Husband
Without a doubt the first mistake we made was also our biggest. It is an easy mistake to make and I imagine the younger you are when you start the more likely you are to make it. It can be summarised in a single statement:
Going too fast too soon.
At age nineteen we found a website containing an example of a “slave contract”. Being young and inexperienced it seemed to us a good idea to construct our own with this reference as inspiration. We were not helped by the fact that discussing and drafting said document aroused us both, egging us on to make it as serious as we felt we could reasonable commit to. It turned out that our faith in our young selves was a little bit misplaced.
Whenever either of us felt the other was not devoting enough time to the maintenance of our “special” relationship we would argue and the terms of the contract would be endlessly discussed. It led to bitter rows and on multiple occasions came to a hairs-breadth of bringing our relationship to an end. There was one incident in particular when we were twenty-three years of age that really shook the foundations of our relationship. Suffice to say an incident occurred due to a limitation imposed on Wife’s behaviour that she was unable to accept. This led to a two day trial separation followed by reconciliation and a realisation that the relationship had to change.
Before this point I had always seen a “total power exchange” relationship as the dominant partner taking whatever they desired from the submissive partner, and for the submissive partner to derive their happiness solely from choosing to serve their Master. This view was not formed through any selfishness, but from reading accounts from practitioners more than twice our age and in a position to dedicate themselves to their relationships as full-time professions. I had to realise that their accounts did not apply to Wife and myself and that no matter how much I would like it there was no way that Wife and I could be as serious as twenty-three as they were at forty-six. As a powerfully dominant personality, and a highly intelligent man, I found this hard to swallow, but only by swallowing it were we able to progress to the point we are at today.
Today Wife is an extremely obedient submissive. She has performed admirably in a large number of different sexual activities.
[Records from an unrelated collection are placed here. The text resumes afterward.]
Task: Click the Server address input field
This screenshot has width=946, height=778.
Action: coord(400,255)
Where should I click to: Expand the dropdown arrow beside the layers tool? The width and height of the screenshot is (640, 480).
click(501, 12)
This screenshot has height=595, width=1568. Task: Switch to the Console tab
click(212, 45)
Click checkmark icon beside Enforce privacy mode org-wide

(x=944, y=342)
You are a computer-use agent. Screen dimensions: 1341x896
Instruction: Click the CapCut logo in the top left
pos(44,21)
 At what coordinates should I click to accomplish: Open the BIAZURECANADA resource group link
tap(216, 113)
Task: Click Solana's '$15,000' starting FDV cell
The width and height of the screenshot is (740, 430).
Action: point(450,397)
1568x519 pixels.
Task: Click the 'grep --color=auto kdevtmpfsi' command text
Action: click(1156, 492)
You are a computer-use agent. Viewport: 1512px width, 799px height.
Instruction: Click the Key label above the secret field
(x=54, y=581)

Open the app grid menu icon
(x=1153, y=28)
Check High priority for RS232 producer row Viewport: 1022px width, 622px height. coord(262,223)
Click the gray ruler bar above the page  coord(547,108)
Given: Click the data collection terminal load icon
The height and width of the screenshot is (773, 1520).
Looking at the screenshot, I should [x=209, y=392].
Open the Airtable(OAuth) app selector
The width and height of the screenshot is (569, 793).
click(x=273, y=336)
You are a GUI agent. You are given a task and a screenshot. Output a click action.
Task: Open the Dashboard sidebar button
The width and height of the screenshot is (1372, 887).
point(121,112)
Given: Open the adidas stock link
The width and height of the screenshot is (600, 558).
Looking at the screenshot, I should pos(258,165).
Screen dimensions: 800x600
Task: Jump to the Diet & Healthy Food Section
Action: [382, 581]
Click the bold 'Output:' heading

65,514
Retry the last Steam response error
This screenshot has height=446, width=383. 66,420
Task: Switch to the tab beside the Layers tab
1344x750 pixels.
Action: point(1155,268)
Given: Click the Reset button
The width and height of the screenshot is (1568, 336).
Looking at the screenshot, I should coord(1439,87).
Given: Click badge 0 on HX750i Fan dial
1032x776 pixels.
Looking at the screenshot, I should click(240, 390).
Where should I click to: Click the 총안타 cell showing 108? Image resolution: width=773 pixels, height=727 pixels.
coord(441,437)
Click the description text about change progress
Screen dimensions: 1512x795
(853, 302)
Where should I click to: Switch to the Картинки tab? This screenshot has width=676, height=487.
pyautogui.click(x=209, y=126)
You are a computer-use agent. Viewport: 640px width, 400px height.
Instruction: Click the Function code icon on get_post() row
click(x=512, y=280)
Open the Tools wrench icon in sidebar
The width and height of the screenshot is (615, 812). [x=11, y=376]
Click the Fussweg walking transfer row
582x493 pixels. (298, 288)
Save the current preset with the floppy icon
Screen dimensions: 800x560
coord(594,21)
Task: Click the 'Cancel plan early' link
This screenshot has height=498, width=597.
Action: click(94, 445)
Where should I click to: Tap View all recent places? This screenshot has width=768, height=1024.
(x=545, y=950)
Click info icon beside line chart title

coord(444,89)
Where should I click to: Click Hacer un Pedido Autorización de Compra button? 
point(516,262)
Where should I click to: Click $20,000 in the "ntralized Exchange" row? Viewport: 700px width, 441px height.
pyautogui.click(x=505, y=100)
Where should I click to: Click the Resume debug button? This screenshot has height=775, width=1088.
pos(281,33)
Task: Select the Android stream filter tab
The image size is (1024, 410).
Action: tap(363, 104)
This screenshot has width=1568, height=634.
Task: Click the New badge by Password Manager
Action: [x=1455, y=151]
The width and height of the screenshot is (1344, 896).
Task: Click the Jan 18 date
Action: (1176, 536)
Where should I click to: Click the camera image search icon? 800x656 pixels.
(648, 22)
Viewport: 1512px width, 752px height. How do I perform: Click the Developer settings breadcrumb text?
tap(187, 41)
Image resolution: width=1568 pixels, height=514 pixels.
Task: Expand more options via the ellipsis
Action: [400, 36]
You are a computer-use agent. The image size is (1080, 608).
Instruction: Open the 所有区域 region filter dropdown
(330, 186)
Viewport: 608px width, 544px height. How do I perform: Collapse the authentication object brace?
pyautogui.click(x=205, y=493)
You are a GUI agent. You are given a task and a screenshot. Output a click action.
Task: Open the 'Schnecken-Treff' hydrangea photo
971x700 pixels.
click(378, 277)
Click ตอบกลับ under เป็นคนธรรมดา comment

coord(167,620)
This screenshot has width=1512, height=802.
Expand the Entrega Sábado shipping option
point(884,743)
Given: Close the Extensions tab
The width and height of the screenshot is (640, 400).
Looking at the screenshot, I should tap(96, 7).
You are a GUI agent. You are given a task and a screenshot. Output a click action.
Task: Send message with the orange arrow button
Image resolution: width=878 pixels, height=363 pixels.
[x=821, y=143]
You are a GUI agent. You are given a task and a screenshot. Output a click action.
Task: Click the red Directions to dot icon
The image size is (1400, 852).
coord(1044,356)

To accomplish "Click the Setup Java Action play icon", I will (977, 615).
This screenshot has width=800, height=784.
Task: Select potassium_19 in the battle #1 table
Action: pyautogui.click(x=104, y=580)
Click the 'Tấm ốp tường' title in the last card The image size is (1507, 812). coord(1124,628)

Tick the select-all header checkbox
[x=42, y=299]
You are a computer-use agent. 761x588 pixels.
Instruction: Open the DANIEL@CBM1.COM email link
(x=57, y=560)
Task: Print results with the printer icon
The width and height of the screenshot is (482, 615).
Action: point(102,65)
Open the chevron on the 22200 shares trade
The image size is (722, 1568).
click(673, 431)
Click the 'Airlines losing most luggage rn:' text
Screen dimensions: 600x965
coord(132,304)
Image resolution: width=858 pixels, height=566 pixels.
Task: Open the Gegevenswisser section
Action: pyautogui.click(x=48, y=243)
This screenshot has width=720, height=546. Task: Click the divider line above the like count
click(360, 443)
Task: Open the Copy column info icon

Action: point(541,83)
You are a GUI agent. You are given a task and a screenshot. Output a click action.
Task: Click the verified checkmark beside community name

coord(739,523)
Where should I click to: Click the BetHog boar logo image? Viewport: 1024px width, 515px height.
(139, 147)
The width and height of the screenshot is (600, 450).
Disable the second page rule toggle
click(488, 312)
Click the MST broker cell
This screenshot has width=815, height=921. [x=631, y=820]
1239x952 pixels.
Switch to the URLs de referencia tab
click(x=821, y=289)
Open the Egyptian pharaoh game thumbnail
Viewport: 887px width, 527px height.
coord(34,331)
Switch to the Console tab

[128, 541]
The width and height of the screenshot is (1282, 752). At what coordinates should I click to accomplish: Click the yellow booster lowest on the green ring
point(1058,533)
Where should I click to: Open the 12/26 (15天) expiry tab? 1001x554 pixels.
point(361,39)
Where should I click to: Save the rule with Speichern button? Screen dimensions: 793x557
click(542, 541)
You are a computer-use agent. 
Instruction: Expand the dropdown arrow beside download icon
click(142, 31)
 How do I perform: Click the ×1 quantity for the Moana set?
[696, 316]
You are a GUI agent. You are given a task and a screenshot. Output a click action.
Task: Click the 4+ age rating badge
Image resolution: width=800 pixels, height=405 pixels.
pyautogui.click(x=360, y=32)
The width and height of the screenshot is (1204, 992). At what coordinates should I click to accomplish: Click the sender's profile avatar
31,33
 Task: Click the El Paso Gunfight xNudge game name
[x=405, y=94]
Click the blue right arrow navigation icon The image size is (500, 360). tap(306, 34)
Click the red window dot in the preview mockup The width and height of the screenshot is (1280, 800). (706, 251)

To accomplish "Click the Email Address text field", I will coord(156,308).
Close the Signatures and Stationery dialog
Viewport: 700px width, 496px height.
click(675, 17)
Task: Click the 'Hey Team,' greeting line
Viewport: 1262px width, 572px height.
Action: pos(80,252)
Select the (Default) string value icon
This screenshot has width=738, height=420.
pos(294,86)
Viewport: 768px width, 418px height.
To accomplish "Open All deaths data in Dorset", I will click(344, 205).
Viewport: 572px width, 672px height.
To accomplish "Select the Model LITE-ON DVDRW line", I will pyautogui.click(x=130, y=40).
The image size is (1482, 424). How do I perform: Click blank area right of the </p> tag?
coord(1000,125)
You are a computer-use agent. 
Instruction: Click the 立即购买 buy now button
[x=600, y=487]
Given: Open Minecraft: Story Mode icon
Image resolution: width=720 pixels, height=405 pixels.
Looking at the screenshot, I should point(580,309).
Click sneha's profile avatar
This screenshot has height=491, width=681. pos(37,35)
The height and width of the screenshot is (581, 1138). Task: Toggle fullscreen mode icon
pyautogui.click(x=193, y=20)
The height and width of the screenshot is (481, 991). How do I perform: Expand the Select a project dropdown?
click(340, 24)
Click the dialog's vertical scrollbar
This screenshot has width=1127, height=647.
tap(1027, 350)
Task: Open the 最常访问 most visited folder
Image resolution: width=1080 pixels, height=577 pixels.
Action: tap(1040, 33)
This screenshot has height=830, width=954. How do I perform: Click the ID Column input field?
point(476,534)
It is probably fair to say that if an activity has a name Wife will have performed it for Husband’s benefit (little point going into a full list, the above sentence should let you know how fantastically obedient she has become). This has not been achieved with brutal punishment regimes (although Wife is rightly punished when she lets me down) but more through reasoning, persuasion and reward, which is normally the enjoyment she ends up deriving from acts that she had little idea would be pleasurable when done in the correct atmosphere of Master/Slave. I instructed her to read “The Story of O” (she already owned books by Penny Birch which we would highly recommend to anyone thinking of following in our footsteps . . . Regime is very good) to show her that choosing to submit sexually and fully to a Master is a concept that is as old as the hills. Indeed, more than anything else, it has been by finding Wife examples of other people choosing to embark on the journey for the first time that has most helped in changing her mindset to the relationship.
So to conclude my advice to any young dominants out there is that one night of talking is worth ten nights of punishment and that reward for your submissive is equally important. Even if your submissive does genuinely derive enjoyment from simply following your commands, to call yourself a real Master you must be able to make your slave feel better than she would in a conventional relationship. A submissive who understands that unparalleled pleasure will follow the pain, will endure the pain. Learn to master your submissive’s happiness before you master your submissive.